Vaca Muerta Sur Pipeline & Punta Colorada Terminal

Industry

Oil & Gas Maritime Transport

Service

Market Assessment & Feasibility

Location

Argentina

The Vaca Muerta Sur project connects Argentina’s Vaca Muerta shale formation to deepwater export infrastructure on the Atlantic coast. Led by YPF (Argentina’s state-controlled oil company) with participation from Pampa Energía and other producers, and additional companies such as Chevron and Shell positioned to join the project, the 272-mile pipeline will transport crude to a new terminal at Punta Colorada in Rio Negro. Initial capacity of 550,000 barrels per day is expected online in 2026, with ultimate expansion potential reaching 700,000 bpd. The project addresses a critical constraint: only five per cent of Vaca Muerta’s resources have been developed, and existing infrastructure limits export capacity whilst domestic markets absorb roughly 60 per cent of current production. This pipeline can present an opportunity for Argentina’s economic strategy and for producers seeking returns on their shale investments.

The Carmo Team contributed market intelligence on long-haul crude export routing and Asia-Pacific refiner demand as Argentina transitions from primarily domestic sales toward international markets. This project exemplifies a fundamental principle we bring to every assignment: understanding infrastructure constraints proves more valuable than analysing demand in isolation.

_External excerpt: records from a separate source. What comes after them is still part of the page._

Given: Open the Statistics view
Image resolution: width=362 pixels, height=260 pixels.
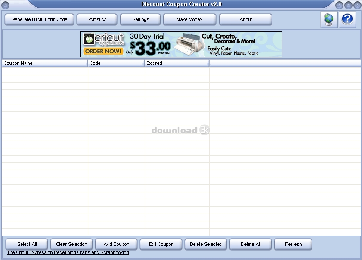Looking at the screenshot, I should tap(97, 20).
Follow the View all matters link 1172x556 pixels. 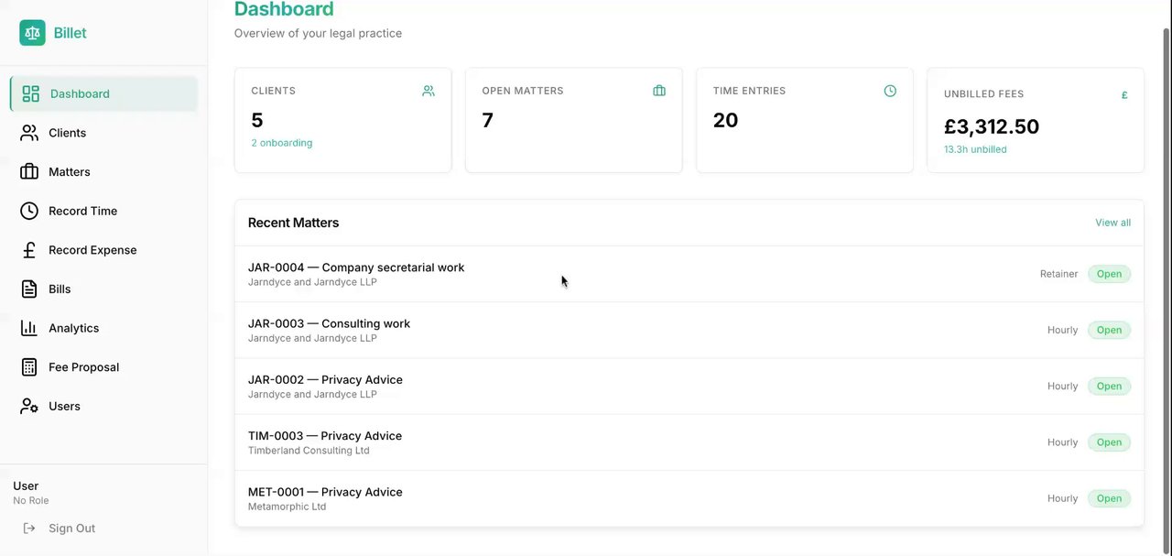[1112, 223]
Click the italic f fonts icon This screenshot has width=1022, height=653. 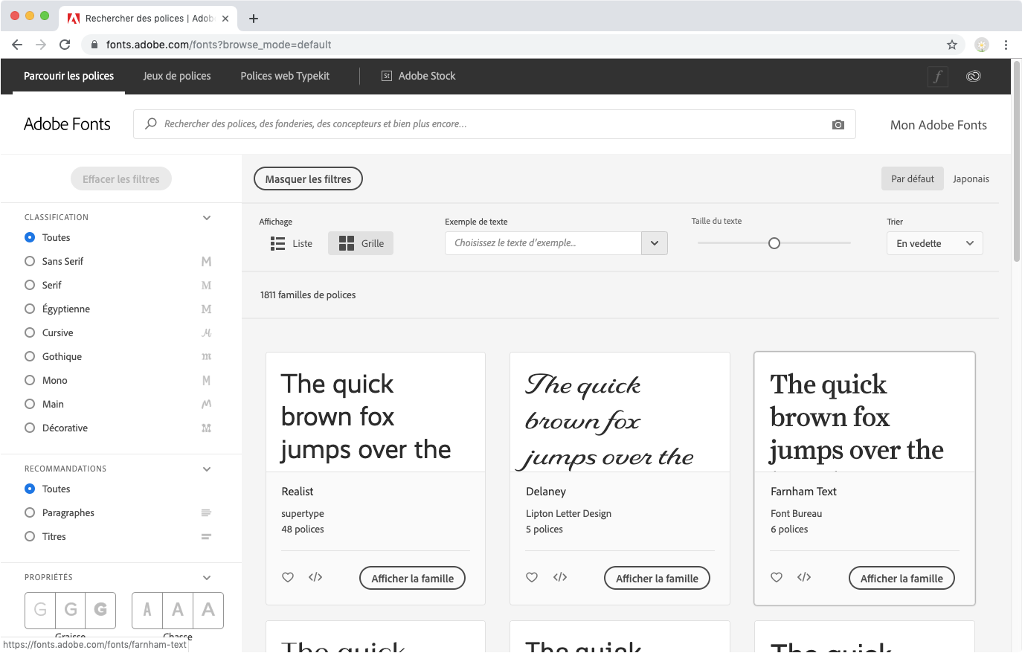[938, 76]
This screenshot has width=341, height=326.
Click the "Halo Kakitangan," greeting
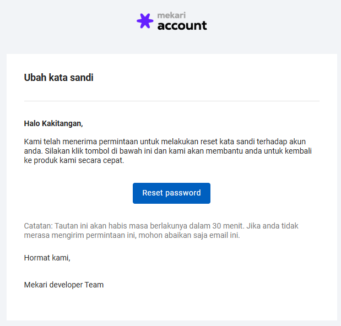coord(53,123)
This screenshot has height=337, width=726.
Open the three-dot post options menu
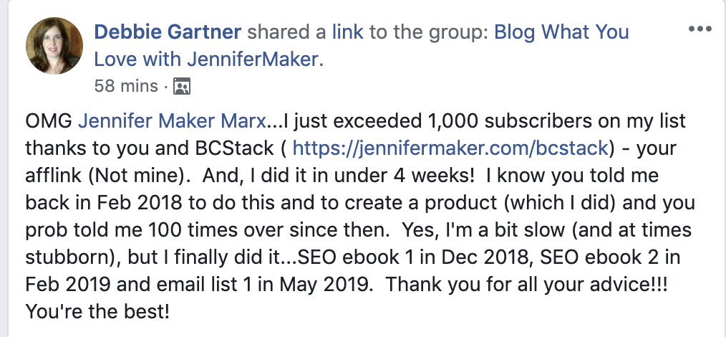point(700,29)
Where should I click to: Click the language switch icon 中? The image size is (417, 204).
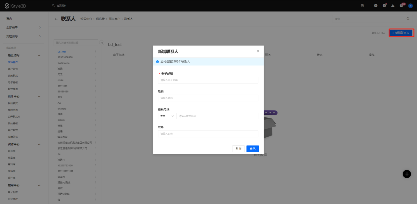coord(376,6)
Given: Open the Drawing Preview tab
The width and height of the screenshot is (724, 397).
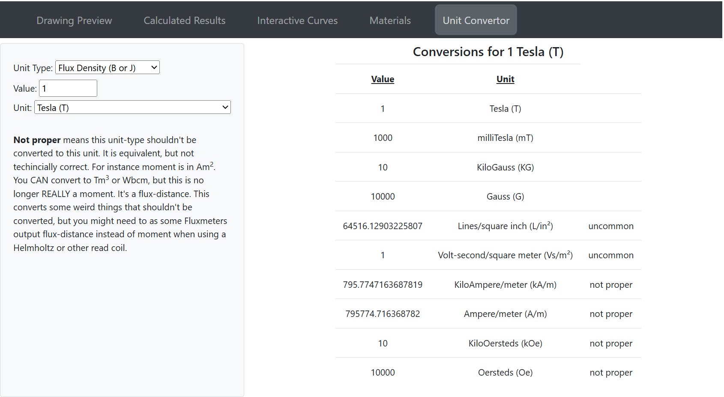Looking at the screenshot, I should tap(74, 21).
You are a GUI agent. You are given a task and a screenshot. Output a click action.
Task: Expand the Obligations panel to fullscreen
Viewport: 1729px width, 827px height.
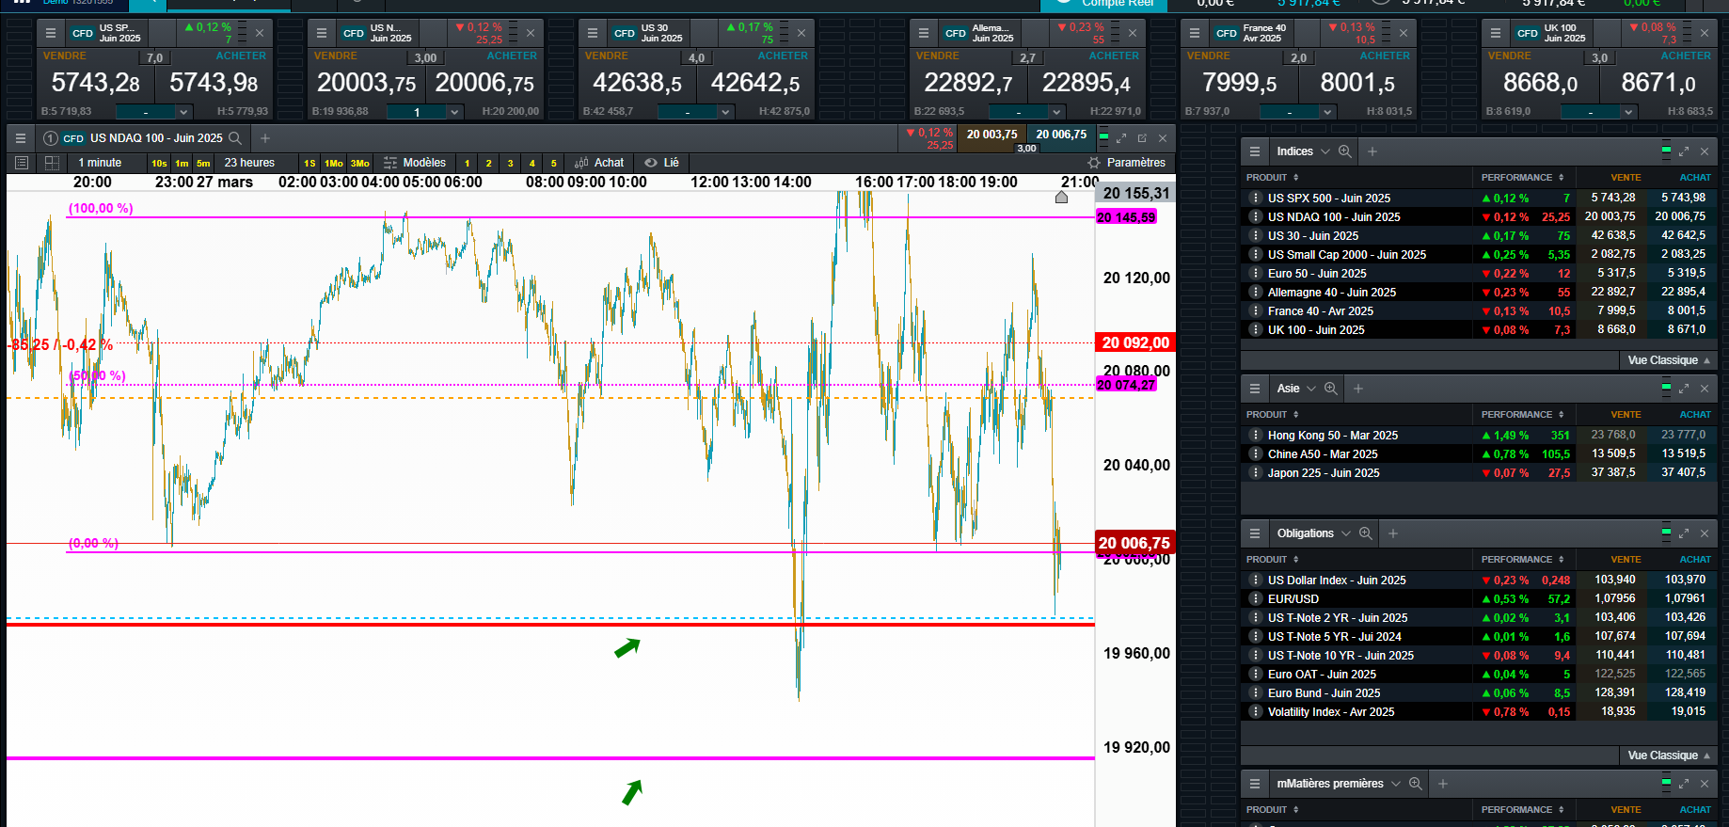tap(1684, 533)
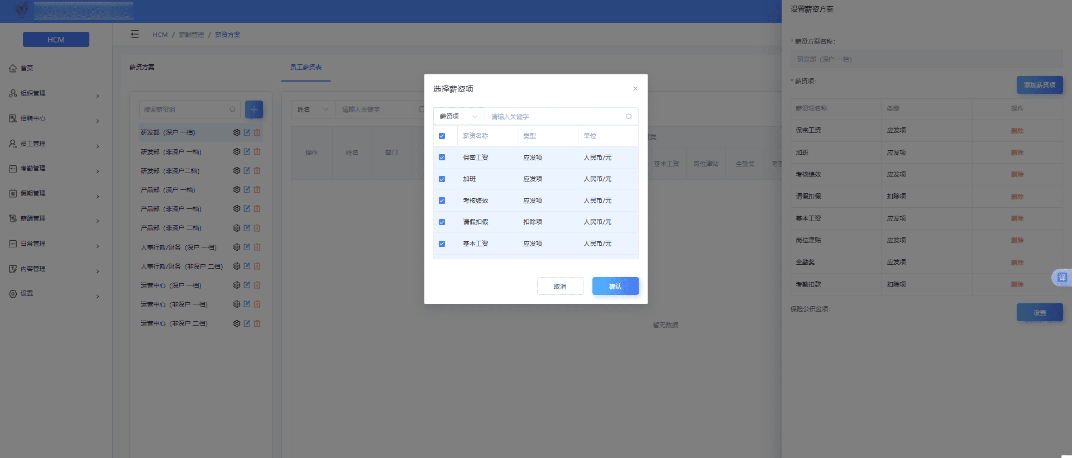Uncheck the 保密工资 checkbox

tap(442, 158)
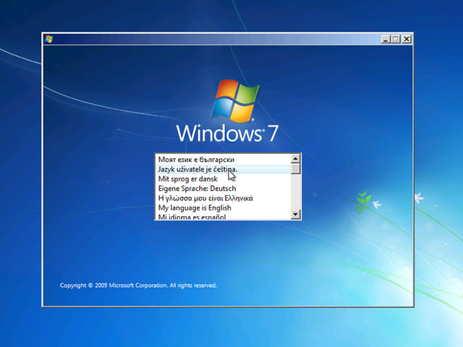Click the language list scrollbar thumb
This screenshot has height=347, width=463.
coord(296,168)
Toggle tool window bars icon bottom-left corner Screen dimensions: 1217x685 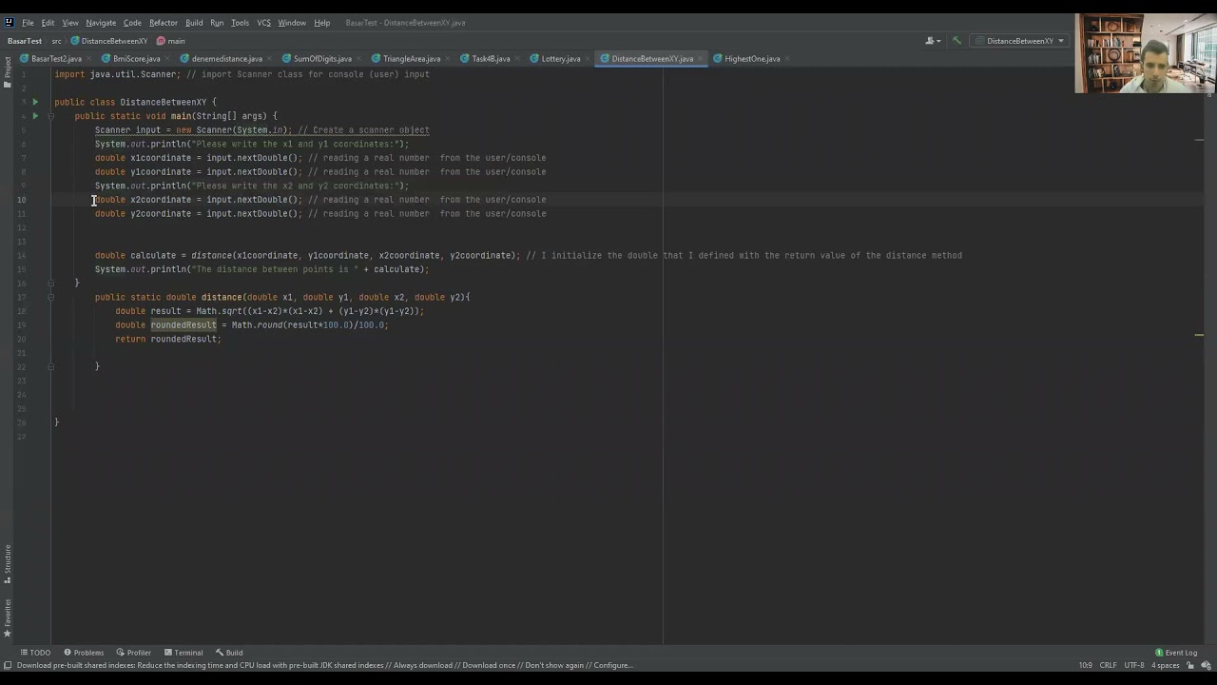[8, 666]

Argentina’s challenge was never whether global crude markets existed, but whether the country could deliver product to those markets competitively once pipeline and terminal infrastructure resolved the logistical barrier. Markets reveal opportunities only when you comprehend both the commercial landscape and the operational systems required to serve it. For organisations evaluating similar resource-to-market projects, the lesson centres on sequencing: identify infrastructure gaps before committing to market development resources, because positioning and timing make more impact than quality when new supply enters established global markets.